If Twitter is a neighborhood bar, then social sites like Chatroulette or adults in MySpace are a shady nightclub downtown. You can’t really trust anything you hear or see there, but you might go there to let loose and have fun sometimes. Or maybe you just go there for bands that you like. You’re definitely going to see a different crowd at that nightclub then you might at the wedding reception last weekend, so you probably are going to put your guard up a little bit. You definitely can’t trust much of anything you see or hear there, and there might even be illegal things around. Plus, nightclubs never seem to stay open for very long.
If you don’t go to bars, then LinkedIn is much like your last professional networking meeting. You go to those types of events to meet like-minded people and to make contacts for business development, job searching or to just grow your network. You have casual and professional conversations with people and hand out business cards, but you don’t normally walk around handing out resumes. But that’s what you do on LinkedIn, right? Except on LinkedIn, the whole world can read all of those details, not just the self-selective group at your networking event. And again, these are people that are a step above strangers off the street, but you’re still not going to reveal tons of personal details to them until you get to know them, or when you run into them at a wedding.
If people thought about these real-world situations a bit when they are interacting socially in the online world, perhaps they would reveal a little bit less. Would you walk in a bar and tell everyone all of that?
If you’re on social media, guess what? You reveal more than you know.
The debate on privacy in the social space took another huge leap this past week. The Wall Street Journal’s ran an in-depth, investigative series titled, “What They Know.” The eye-pooping, jaw-dropping insights in the series (here, here and it continues here) left little doubt that your digital footprint is easier to track and identify than you might realize. But The Wall Street Journal has a big staff, time to investigate, and an editorial directive to find the story.
What could a person like me find out about, say, some people they met at recent networking events?

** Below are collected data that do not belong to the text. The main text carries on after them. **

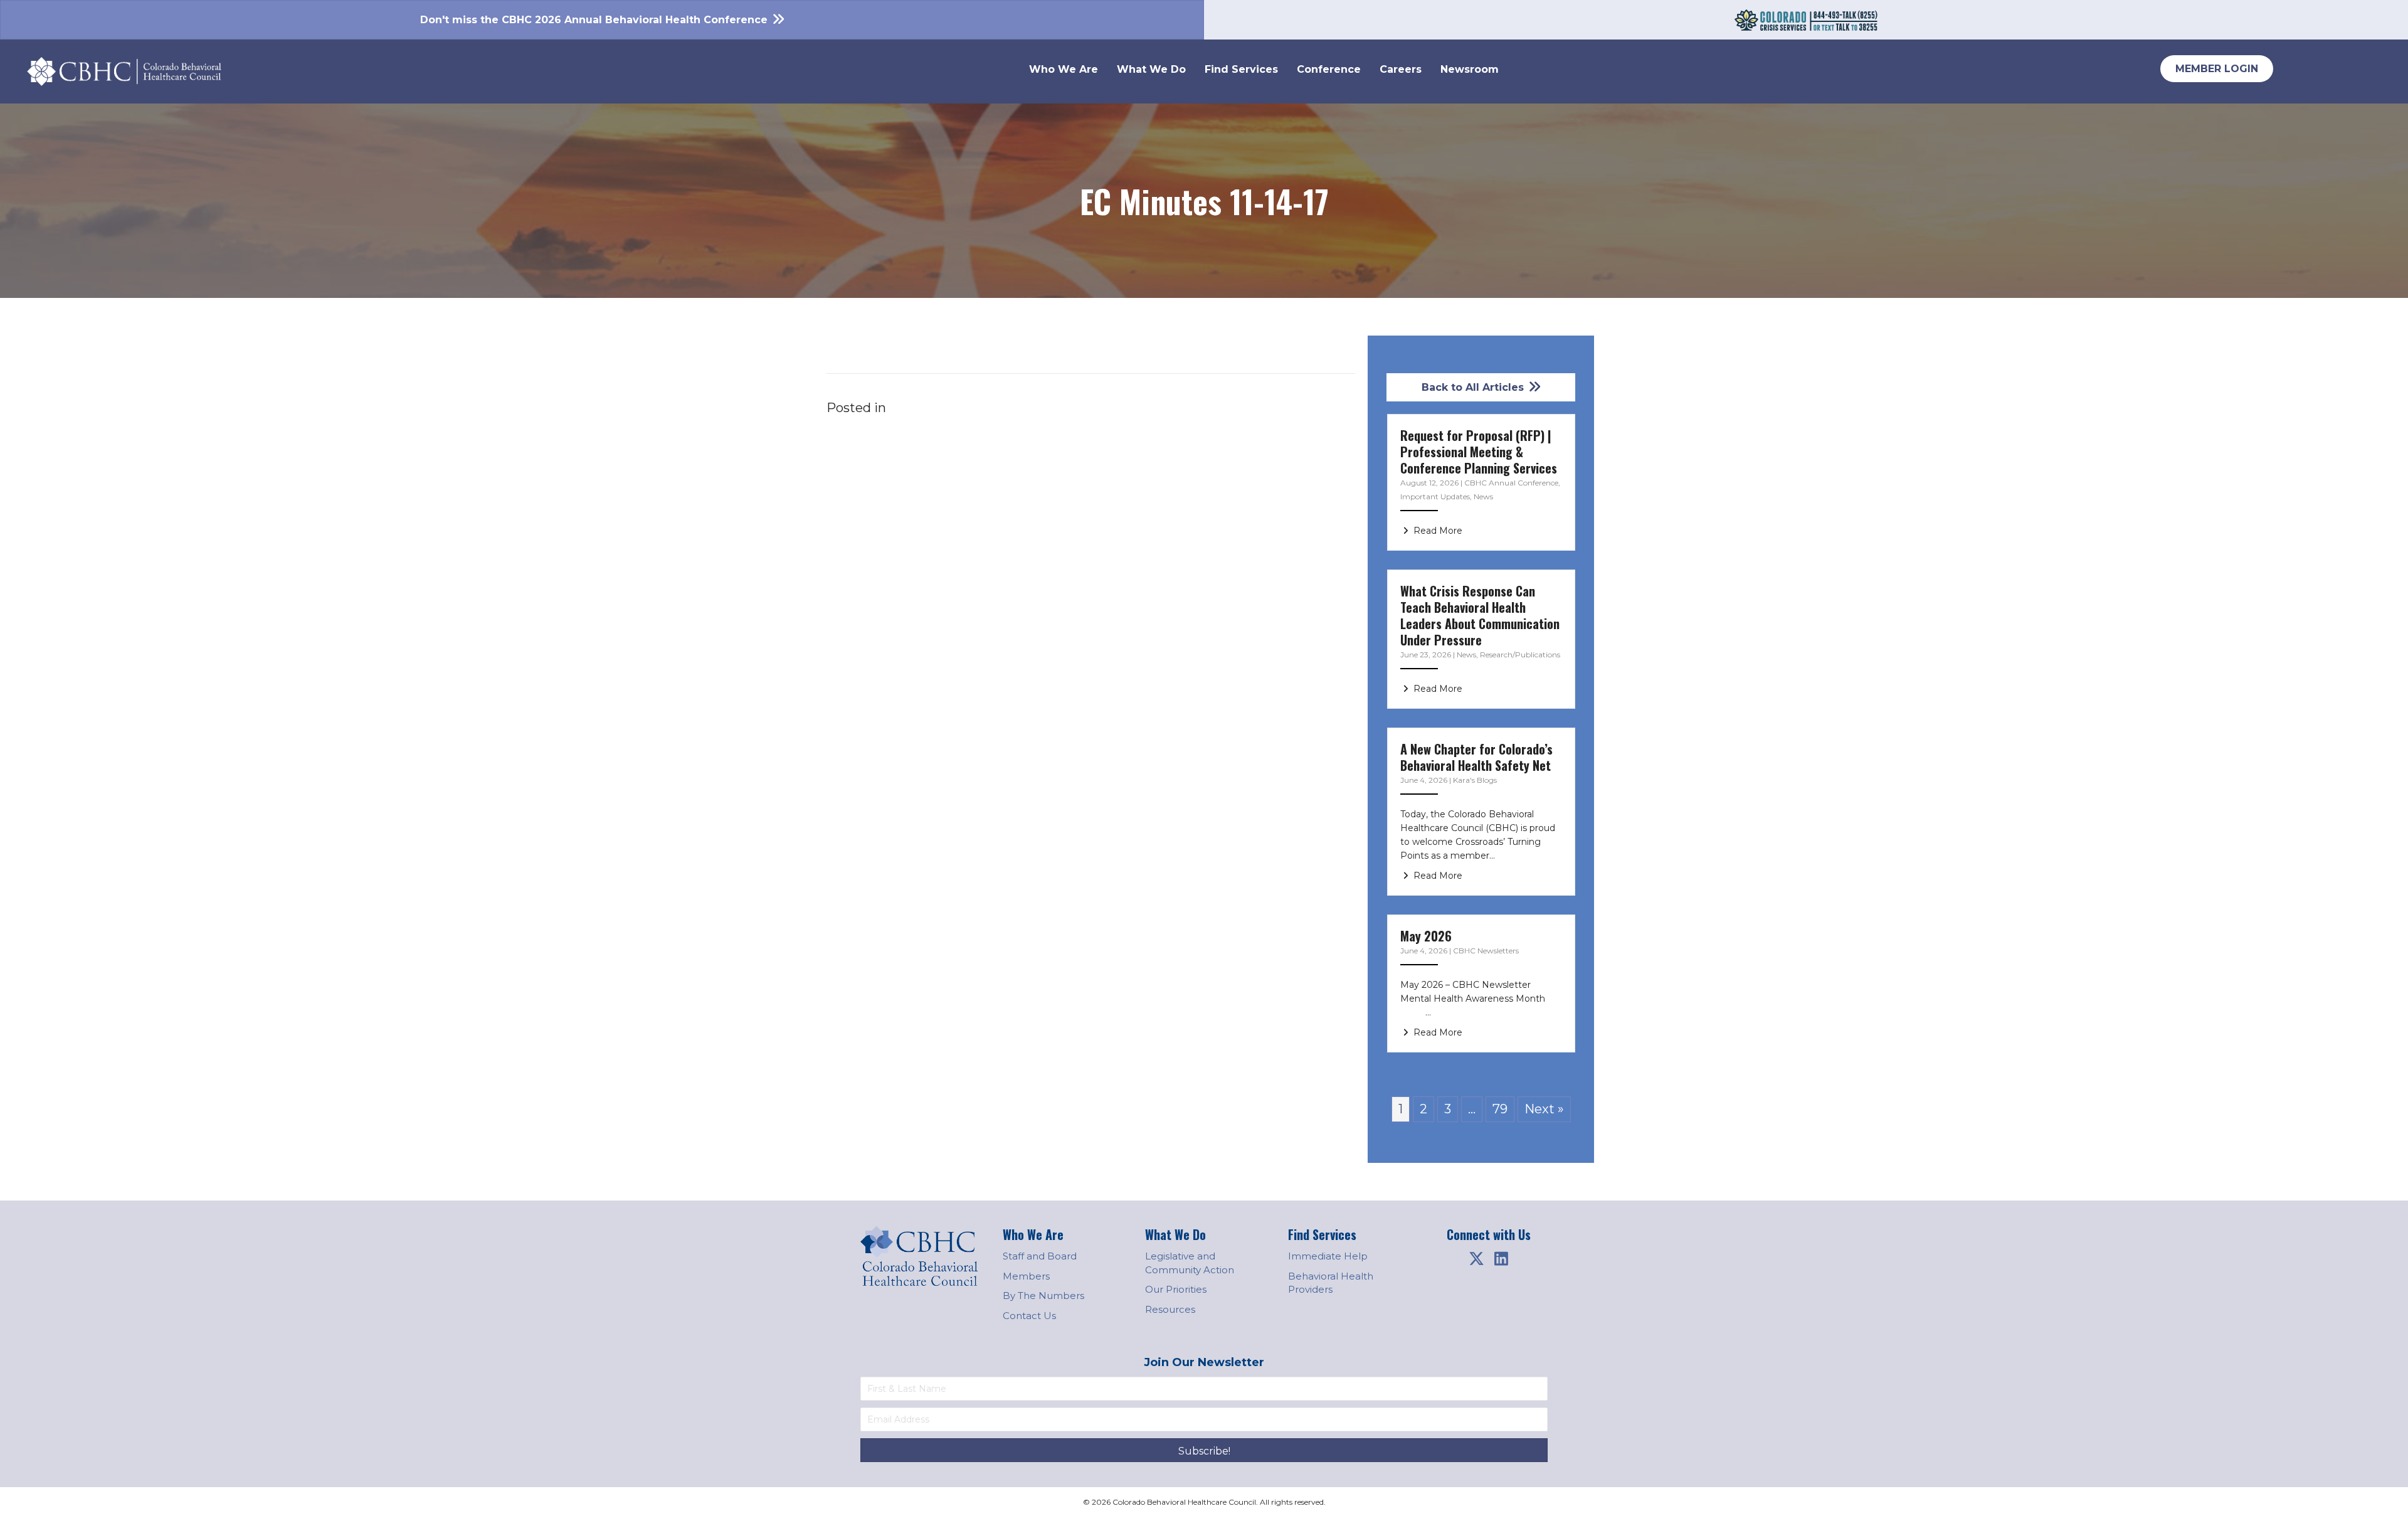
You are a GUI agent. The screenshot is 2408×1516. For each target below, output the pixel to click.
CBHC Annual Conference (1511, 482)
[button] (1476, 1258)
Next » (1544, 1108)
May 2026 (1426, 935)
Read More (1436, 530)
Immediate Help (1328, 1256)
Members (1026, 1276)
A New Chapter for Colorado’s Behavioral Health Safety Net (1476, 757)
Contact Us (1029, 1316)
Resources (1170, 1309)
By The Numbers (1043, 1295)
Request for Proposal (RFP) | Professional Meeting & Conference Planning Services (1478, 451)
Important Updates (1435, 496)
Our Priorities (1176, 1289)
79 (1500, 1108)
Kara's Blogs (1475, 780)
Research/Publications (1520, 654)
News (1483, 496)
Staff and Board (1040, 1256)
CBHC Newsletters (1486, 950)
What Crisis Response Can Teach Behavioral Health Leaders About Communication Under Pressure (1480, 615)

From a recent handful of business cards I gathered at a networking event, I poked around on social networking sites to see just what people reveal about them to the rest of the world – without cookies, spyware, or other data-gathering tricks. This was a simple search to see just how much I could learn about four people. What’s surprising is that I found a lot of details that I’m not certain these four folks know just how much they’ve put out there. Among the details, I learned:
where they went to college
where they went to high school
how old they are
where they live
where they were born
what nationality they are
what religion they are
everywhere they’ve ever worked
how many kids they have (I even got to see photos and videos)
what their spouses do for a living
who they voted for in recent elections
what their primary hobbies are
what movies they had recently seen
what bands/music they like
what books they’ve read in recent months
what restaurants they’ve been to in the last month
and where they’re traveling to right now
Remember, this was just me, looking at public info they’ve posted on social networking sites like Twitter, Facebook, LinkedIn, YouTube and others.
So what are you opening revealing about yourself? Perhaps more than you know.